Pour the simple syrup into a separate container and set aside.
Then, cut up your mango. I've found the best way to cut a mango is to use a long knife, and make cuts on either side of the pit. A mango pit is kind of flat, like a big pumpkin seed, so you want to cut along the flat sides of the pit.
Use a spoon to scoop out the mango flesh. Try to keep the bowl of the spoon close to the skin so you get as much of the flesh out as you can. Then, cut the mango flesh into cubes and add it to your blender.
Pulse the blender to break up the chunks, and then blend in 10 second intervals until the fruit is completely smooth and pureed.

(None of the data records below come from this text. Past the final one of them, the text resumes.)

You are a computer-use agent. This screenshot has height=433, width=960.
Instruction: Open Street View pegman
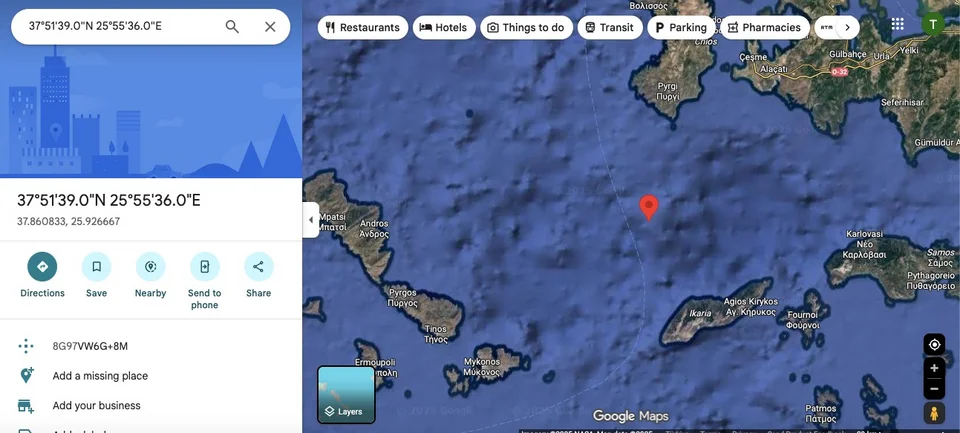(934, 413)

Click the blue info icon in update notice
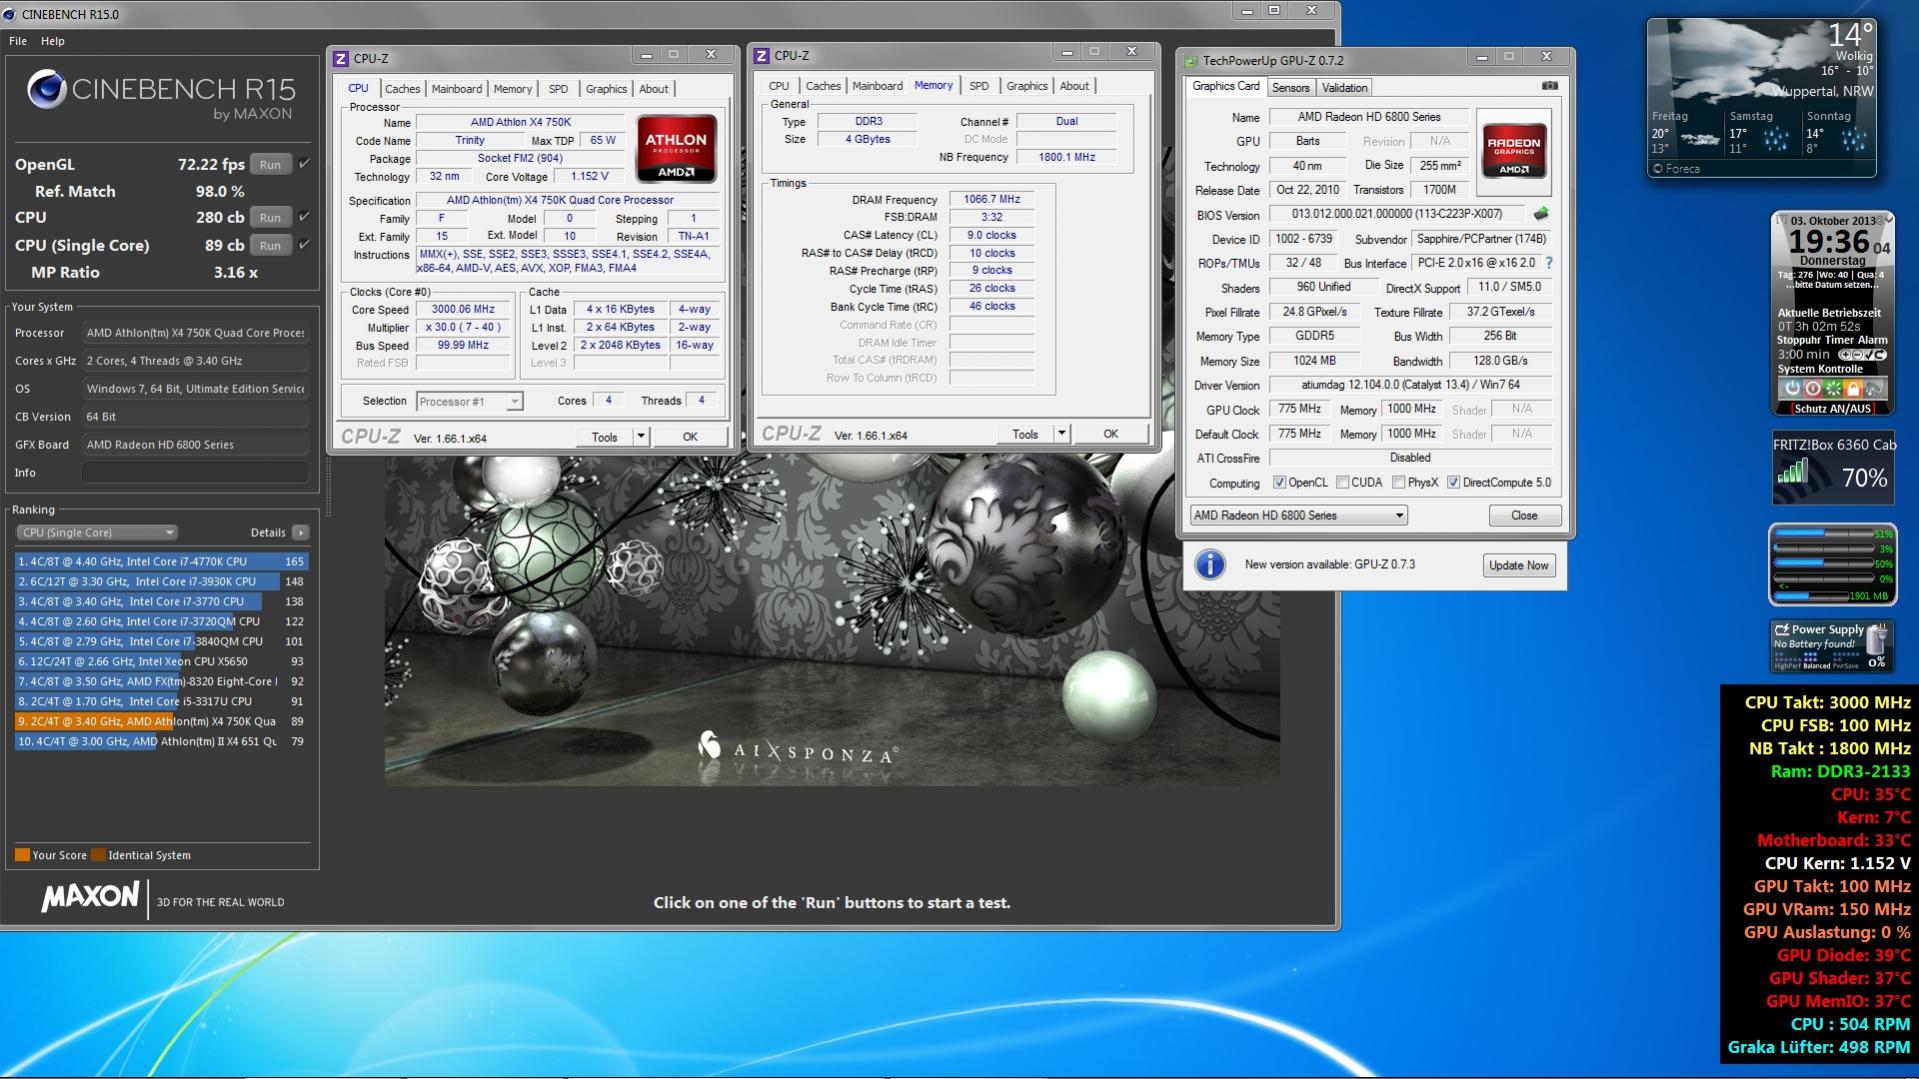(x=1210, y=565)
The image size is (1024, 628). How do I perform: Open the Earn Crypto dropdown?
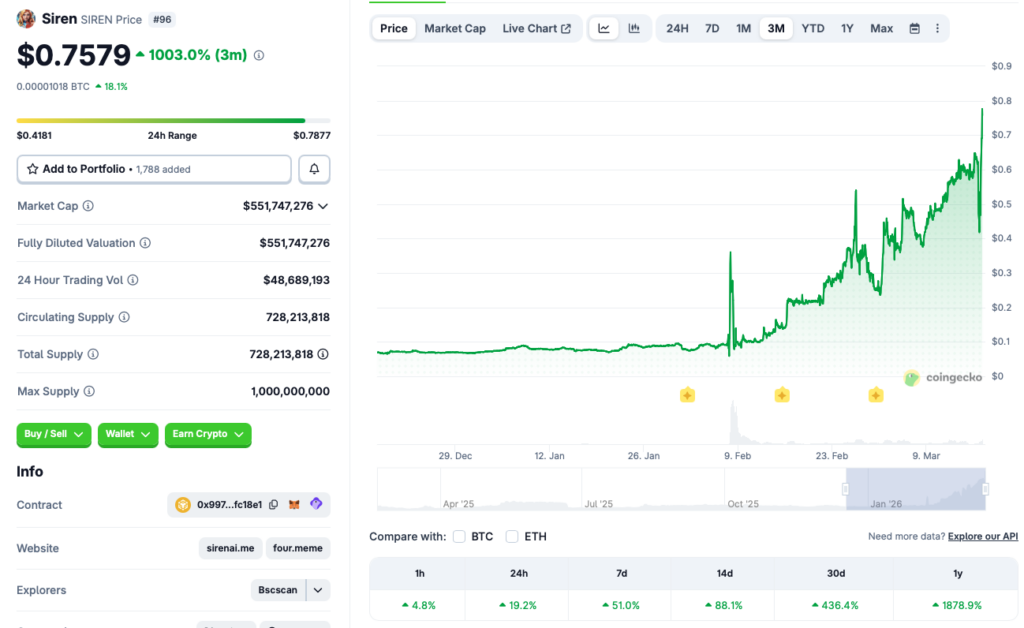(x=207, y=434)
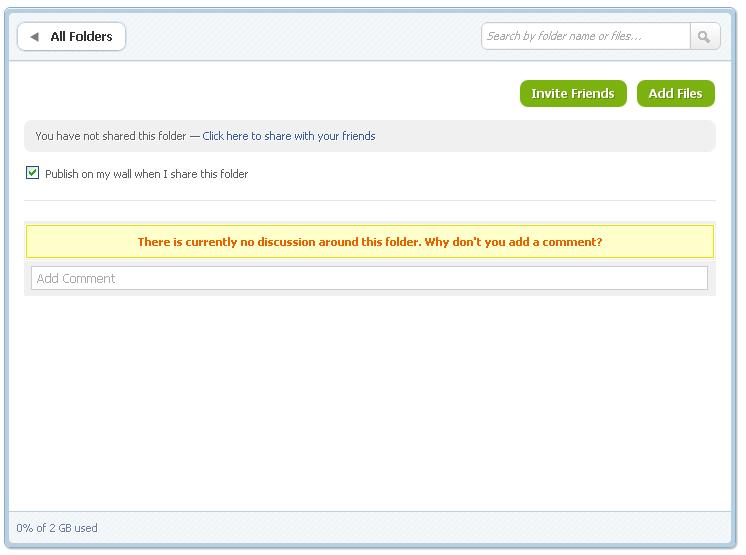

Then, add the simple syrup back to the blender. Seal it up and do a few more 10 second blending intervals until it is all mixed together.
Take the container you're planning to store the nectar in and add a funnel to the top. Carefully pour the finished nectar through the funnel and into your storage container.
You can use it right away, or store it in an airtight container in the fridge for up to a week.
Frequently Asked Questions
Although they both use fresh mangoes, mango nectar and juice are not the same. Mango nectar is pureed mango mixed with a sugar syrup. Mango juice is the liquid left when all of the solids and fibers have been taken out of a mango puree. The nectar is thick and opaque. The juice is much thinner and you can see through it.
No, mango nectar and mango syrup are not the same. Mango nectar is a mixture of pureed mango and simple syrup. Mango syrup, though, is made by flavoring simple syrup with mango, and doesn't have mango fibers in it. You can do this by letting mango pits sit in sugar overnight and draining out the resulting syrup (this method is called maceration.) Or, you could add cut up mango to hot simple syrup on a stovetop. After the mango cooks a little, strain the mango chunks out to get a clear syrup.
Mango nectar can be stored in the freezer for several months. If you pour your finished nectar into ice cube trays, you can freeze it until it's solid. Then take the cubes out, and store them in an airtight bag or other container. Note that the cubes will be a little bit sticky, and not as hard as plain ice.
Alternatively, you can freeze just the mango puree without adding the syrup. The cubes will freeze a little bit better, and you can just defrost and mix them with simple syrup instead of using frozen mango chunks.
Simple Syrup - enough to make ¾ cup syrup
- ½ cup sugar (use caster or superfine sugar if possible)
- ½ cup water
- 1 mango (preferably 1 large Ataulfo mango - enough for 1 cup of chunks - or use 1 cup of frozen mango chunks)
- Add the sugar to your blender. If you are not using caster or superfine sugar, pulse blend the dry sugar into more of a powder to make it easier to dissolve.
- Add the water into the blender and pulse to mix. When the sugar looks like it has dissolved, you can pour the simple syrup into another container and set it aside.
Mango Puree and Nectar (Fresh Mango)
- If you are using fresh mango, cut up your mango into chunks until you have about a cup of mango chunks. Add the chunks into your blender and pulse to puree.
- Add ¾ cup of the simple syrup in with the mango puree and reseal the blender. Pulse blend until everything is mixed and smooth.
Mango Puree and Nectar (Frozen Mango)
- If you are using frozen mango chunks, don't try to blend them by themselves. Add in ¾ cup simple syrup along with the mango chunks, and pulse to blend until smooth.
- Using a funnel, pour the finished nectar into a resealable container, like a swing-top bottle. You can store it in the refrigerator for up to a week, or freeze it into cubes.